On lazy Sunday afternoons, I make small talk with all our bookshelf people, though of course I like mine better than his. They watch me, like an audience, from a world of their own. Neatly overflowing, my books always find their way back home to the bookshelf. His books are elite and you cannot open one at random; you need a certain standing in society to mingle with them.
Our TV watches, him, me, and everything we do, through her omniscient eye. She wants us to know that she is ready to play a movie, any movie we fancy watching. She wants us to watch her channels perform but she knows that’s out of the question. Hence the offer we can’t refuse. Him, me and her end up sharing our suspension of disbelief. On a sofa, the right one, on whose purchase we spent quarter of a year, we sit comfortable, curves melting, bones cushioned, ready to fall asleep at the stench of the movie turning lousy.
As I lay there, an aside in my brain processes the things in our storeroom. I have two kinds of pickle, with another one waiting to be made. I have three homemade attempts at winemaking in different stages of completion. I could bake a cake this evening with a touch of improvisation. I take stock of supplies, the ones I need to use and the ones I need to buy. I don’t wonder what his brain is up to. The joy we sought has been found, like a dual-sim phone, we live together but still keep our heads separate.
We pay no maid because we love playing house. The chores aren’t divided between us, no one is responsible for anything but it’s an understanding that these need to get done, no matter who does it. Another understanding is that the other will step in without a word when required. We step out during the week, for beer, movie, play, fair or for an occasional mandatory sighting. We don’t have children yet, but we talk to them, about them. Our Future stands at earshot, listening.

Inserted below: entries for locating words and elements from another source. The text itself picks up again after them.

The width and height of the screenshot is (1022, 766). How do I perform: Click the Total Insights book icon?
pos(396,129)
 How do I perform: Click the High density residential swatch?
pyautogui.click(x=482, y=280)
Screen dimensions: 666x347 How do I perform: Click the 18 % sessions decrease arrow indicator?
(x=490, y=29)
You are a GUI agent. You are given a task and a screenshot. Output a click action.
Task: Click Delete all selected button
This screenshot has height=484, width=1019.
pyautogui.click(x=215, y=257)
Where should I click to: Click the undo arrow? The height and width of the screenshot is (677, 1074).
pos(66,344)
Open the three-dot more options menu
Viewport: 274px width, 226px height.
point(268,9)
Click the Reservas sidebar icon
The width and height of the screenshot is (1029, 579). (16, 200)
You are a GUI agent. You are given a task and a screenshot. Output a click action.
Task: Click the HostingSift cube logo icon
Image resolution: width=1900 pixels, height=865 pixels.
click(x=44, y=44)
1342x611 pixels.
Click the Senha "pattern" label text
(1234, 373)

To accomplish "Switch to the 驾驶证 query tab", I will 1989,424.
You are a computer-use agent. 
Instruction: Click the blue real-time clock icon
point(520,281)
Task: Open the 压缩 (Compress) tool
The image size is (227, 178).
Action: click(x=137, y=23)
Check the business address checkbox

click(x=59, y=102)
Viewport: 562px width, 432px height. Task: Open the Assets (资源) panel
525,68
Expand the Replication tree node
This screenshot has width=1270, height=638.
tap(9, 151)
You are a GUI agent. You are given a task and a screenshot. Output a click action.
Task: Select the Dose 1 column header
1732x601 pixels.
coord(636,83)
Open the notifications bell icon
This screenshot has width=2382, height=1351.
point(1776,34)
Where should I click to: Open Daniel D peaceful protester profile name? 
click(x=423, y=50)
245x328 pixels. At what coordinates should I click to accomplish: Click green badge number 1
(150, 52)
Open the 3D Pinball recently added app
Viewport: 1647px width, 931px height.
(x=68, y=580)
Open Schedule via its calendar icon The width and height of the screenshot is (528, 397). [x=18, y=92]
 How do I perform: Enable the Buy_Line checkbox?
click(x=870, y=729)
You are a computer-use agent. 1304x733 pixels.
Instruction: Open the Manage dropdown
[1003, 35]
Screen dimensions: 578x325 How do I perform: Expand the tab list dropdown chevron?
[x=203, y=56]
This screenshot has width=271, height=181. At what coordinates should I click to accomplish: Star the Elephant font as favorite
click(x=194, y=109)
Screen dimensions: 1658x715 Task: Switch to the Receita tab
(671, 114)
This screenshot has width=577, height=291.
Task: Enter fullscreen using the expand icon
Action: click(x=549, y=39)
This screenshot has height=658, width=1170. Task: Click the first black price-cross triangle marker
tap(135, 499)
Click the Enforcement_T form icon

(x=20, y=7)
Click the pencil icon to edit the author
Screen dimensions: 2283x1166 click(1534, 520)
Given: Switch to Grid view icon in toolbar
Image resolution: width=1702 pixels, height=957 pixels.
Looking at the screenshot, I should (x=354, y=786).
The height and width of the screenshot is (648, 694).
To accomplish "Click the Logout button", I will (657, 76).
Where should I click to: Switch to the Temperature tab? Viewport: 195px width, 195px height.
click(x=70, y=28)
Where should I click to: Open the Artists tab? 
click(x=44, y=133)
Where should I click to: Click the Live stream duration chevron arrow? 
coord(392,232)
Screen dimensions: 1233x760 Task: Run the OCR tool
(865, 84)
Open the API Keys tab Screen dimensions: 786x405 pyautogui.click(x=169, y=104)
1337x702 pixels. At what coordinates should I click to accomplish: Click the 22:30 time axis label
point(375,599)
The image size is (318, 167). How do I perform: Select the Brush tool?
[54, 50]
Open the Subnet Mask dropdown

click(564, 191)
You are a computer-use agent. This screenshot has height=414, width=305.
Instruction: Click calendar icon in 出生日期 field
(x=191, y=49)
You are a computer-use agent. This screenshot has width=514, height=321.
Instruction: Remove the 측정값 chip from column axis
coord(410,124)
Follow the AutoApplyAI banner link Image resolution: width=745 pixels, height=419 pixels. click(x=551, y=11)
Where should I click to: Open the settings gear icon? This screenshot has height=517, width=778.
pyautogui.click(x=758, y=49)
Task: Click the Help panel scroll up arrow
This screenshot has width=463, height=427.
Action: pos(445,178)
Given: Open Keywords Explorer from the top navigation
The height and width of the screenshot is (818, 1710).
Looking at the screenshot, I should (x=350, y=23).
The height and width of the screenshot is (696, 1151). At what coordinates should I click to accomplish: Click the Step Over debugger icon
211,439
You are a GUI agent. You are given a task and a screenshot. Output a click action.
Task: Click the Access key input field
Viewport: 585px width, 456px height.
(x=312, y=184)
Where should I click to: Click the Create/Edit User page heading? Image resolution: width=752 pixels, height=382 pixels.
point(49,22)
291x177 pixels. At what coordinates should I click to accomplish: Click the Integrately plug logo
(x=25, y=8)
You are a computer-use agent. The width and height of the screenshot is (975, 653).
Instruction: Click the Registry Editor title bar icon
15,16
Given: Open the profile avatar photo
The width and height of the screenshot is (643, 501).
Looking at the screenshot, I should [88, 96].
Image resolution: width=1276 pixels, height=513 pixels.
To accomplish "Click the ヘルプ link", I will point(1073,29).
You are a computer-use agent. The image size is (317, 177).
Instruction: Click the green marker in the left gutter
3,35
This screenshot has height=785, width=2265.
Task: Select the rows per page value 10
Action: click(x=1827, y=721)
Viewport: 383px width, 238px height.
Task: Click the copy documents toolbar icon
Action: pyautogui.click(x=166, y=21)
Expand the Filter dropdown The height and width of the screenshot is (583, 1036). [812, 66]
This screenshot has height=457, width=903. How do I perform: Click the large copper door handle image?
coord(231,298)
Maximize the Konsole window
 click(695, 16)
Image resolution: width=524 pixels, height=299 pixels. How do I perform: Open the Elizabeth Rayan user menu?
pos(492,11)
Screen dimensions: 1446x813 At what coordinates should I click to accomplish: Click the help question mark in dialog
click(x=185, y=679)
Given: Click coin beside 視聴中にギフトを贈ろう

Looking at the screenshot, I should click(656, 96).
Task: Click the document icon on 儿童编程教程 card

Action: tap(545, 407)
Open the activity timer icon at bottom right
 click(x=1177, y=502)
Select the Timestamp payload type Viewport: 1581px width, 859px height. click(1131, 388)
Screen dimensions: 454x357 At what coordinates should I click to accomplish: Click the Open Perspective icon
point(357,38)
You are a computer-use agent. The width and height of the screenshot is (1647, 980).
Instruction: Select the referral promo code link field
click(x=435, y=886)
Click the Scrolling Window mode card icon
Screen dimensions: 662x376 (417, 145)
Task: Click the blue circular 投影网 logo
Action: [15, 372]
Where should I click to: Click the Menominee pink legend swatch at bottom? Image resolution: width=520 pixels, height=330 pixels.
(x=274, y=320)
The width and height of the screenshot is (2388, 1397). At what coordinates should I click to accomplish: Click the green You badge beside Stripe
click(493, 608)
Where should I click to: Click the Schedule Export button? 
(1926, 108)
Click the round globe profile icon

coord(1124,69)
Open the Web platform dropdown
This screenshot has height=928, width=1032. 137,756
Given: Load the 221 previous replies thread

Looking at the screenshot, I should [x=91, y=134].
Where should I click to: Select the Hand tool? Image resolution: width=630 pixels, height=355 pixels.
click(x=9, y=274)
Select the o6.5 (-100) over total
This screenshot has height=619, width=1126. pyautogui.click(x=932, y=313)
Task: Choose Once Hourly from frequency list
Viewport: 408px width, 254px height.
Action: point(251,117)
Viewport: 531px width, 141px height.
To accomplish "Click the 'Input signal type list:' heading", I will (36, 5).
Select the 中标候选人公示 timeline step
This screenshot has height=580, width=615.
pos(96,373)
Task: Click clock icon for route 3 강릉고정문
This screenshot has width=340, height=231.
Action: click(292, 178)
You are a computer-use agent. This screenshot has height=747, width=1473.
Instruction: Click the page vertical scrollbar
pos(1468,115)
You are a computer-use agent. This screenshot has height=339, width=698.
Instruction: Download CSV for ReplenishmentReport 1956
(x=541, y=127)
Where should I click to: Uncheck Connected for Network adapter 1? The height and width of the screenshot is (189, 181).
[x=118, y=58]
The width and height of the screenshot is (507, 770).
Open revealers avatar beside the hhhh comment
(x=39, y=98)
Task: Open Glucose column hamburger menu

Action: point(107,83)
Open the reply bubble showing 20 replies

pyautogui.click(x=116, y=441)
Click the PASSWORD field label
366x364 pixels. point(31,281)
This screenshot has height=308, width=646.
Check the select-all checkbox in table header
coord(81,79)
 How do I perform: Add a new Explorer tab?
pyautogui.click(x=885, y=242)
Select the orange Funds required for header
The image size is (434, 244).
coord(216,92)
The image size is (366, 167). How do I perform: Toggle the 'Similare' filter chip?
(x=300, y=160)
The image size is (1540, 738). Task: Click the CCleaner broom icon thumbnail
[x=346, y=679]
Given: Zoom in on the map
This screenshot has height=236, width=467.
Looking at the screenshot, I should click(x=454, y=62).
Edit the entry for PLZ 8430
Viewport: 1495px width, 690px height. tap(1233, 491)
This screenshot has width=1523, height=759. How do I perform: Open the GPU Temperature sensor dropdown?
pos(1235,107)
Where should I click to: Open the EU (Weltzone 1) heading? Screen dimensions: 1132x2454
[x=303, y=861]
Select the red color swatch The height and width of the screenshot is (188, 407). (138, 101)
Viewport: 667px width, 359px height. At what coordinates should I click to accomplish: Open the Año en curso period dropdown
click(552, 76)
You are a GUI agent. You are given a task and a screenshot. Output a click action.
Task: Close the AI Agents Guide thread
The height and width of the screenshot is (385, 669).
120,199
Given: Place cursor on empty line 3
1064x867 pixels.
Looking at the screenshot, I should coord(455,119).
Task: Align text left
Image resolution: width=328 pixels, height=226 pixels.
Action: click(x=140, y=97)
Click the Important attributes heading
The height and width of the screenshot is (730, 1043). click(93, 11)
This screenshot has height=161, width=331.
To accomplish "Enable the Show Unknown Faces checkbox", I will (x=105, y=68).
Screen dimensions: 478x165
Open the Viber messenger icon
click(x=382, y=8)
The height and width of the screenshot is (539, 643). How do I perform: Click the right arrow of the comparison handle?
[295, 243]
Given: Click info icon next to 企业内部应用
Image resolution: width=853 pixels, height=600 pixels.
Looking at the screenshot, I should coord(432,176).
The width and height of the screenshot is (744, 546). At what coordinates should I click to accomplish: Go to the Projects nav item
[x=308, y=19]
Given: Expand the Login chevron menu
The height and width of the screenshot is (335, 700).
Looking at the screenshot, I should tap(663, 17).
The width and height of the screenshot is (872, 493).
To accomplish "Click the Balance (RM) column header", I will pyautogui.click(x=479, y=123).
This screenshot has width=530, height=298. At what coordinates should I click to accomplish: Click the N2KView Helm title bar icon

The love has stabilised, it’s within the limits of expression now and our hearts aren’t bursting out of our chests. We are not a perfect match, we are not the dream partners, we don’t understand each other or share common interests. The respect, however, has grown, so has the camaraderie. Love is too commonplace to be mentioned. There is a sense of fitting well, a feeling that I previously thought only a pair of jeans could provide. We have our fights, of loudness so deaf followed by silence so loud. But we are both eager to make up and we are glad to have fought because the fight seems to have filed away yet another sharp edge. We fit better making our hugs a national convention of skin.
There is work, family, friends, bad drivers, opinions, things each of us doesn’t like to do, things we are forced to do, duties we forget, meetings we don’t make it to, points we cannot convince each other on and things we don’t appreciate to exasperate us as a couple. But, we seem to be gliding, our only surety that of being attached to the glider; me-mine-him, he-his-me. That everything can be dealt with as long as we stand by each other. That we are each other’s strength and weakness.
Distance has always been a part-time friend; the best part being the dream I could invent. Whatever life with him serves up now, it wouldn’t upset me for I have lived my tame Jasmine-scented dream. I am ready for my chaotic reality. This is how I smell a dream.